O Grupo Casas Bahia iniciou o fechamento de 298 lojas físicas em todo o Brasil e realizou cerca de 1,9 mil demissões. A medida drástica faz parte de um plano de reestruturação financeira para conter a crise e reduzir despesas operacionais da rede varejista. O corte atingiu quase 30% das mais de mil unidades que a empresa mantinha ativas no país.
Funcionários foram surpreendidos com o encerramento das atividades e o recolhimento de produtos sem aviso prévio em diversas regiões, incluindo unidades em shoppings. A estratégia busca focar na eficiência de canais digitais e reequilibrar as contas após trimestres de resultados negativos.
Motivos da crise:
O grupo aponta acúmulo de prejuízos financeiros e alto endividamento nos últimos anos, além de impacto de juros elevados, retração no consumo de bens duráveis, como móveis e eletrodomésticos e a necessidade de enxugar a operação física para manter a sustentabilidade do negócio.

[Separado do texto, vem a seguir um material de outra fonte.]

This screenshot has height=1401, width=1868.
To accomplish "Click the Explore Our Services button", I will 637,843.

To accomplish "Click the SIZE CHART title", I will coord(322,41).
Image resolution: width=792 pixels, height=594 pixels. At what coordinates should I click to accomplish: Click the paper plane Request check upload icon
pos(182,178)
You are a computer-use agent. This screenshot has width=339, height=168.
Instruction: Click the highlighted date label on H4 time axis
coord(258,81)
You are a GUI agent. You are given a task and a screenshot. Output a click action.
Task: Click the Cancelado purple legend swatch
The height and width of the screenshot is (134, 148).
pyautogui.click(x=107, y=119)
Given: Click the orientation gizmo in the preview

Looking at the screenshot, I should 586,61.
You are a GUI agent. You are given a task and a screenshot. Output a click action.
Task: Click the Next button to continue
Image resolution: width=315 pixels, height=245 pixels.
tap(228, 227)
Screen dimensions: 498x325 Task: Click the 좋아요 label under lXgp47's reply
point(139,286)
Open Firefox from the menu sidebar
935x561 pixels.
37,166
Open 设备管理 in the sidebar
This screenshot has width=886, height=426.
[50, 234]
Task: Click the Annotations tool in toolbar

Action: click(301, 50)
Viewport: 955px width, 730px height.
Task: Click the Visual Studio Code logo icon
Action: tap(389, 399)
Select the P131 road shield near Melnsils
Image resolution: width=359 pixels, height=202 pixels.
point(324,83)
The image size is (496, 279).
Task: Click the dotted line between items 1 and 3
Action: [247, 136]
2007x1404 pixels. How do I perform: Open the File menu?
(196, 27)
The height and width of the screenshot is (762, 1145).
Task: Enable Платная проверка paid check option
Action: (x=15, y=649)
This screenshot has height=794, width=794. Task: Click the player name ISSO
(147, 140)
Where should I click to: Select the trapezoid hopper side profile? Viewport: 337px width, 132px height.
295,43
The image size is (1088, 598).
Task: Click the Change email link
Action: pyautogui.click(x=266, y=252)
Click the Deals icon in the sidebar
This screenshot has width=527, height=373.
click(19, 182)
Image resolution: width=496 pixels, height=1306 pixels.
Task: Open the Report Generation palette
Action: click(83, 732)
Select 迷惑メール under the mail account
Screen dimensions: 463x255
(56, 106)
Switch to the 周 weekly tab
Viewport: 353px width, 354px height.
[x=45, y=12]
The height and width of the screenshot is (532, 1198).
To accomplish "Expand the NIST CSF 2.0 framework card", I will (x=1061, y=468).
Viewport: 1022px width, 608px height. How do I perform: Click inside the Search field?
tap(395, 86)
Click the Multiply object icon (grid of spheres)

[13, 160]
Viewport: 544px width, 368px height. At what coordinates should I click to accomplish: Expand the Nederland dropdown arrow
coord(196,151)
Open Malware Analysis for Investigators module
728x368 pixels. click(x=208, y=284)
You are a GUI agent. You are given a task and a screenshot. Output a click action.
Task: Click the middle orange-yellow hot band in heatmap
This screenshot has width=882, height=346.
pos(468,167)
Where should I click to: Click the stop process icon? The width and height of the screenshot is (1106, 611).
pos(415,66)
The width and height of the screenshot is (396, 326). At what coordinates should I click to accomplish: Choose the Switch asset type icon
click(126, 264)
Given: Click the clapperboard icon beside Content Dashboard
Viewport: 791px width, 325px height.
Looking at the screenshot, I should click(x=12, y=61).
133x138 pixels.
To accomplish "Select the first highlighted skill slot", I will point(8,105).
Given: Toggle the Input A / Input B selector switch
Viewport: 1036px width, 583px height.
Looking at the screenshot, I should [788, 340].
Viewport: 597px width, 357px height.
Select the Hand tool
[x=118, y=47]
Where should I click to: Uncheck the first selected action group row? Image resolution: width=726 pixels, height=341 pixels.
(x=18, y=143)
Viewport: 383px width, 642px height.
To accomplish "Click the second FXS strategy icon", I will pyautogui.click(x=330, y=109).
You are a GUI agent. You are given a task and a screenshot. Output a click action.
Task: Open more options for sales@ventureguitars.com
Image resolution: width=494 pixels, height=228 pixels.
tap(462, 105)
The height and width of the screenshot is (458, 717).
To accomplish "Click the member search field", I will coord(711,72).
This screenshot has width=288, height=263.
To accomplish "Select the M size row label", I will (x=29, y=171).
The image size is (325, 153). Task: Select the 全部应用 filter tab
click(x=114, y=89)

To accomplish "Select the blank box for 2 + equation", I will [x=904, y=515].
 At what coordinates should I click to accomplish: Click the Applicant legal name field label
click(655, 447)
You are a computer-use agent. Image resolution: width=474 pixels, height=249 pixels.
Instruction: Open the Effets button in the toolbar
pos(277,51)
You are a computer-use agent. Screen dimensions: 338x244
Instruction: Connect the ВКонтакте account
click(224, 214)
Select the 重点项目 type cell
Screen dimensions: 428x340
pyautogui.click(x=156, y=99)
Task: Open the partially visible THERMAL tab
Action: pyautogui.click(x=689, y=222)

Na Bahia, a reestruturação da Casas Bahia provocou o fechamento imediato de todas as lojas localizadas em shoppings de Salvador. Consumidores e funcionários foram pegos de surpresa nesta sexta-feira (14 de agosto de 2026) com as portas trancadas e mercadorias sendo recolhidas.
Impacto na capital baiana
12 lojas encerradas: Esse é o número de unidades que deixaram de operar apenas em Salvador no primeiro dia da ofensiva de cortes. Shoppings afetados: Unidades de grande porte fecharam as portas em centros comerciais importantes, como o Salvador Shopping e o Shopping da Bahia.
Como ficam as compras e o crediárioApesar do fechamento em massa dos pontos físicos, a empresa mantém os canais digitais ativos: Site e App: O atendimento, vendas e o marketplace continuam funcionando normalmente na internet.
Pagamento de carnês: Os clientes que possuem o tradicional crediário ou carnê da Casas Bahia devem realizar os pagamentos pelos meios digitais oficiais (aplicativo do banco ou da própria loja), já que as filiais físicas desativadas não recebem mais parcelas.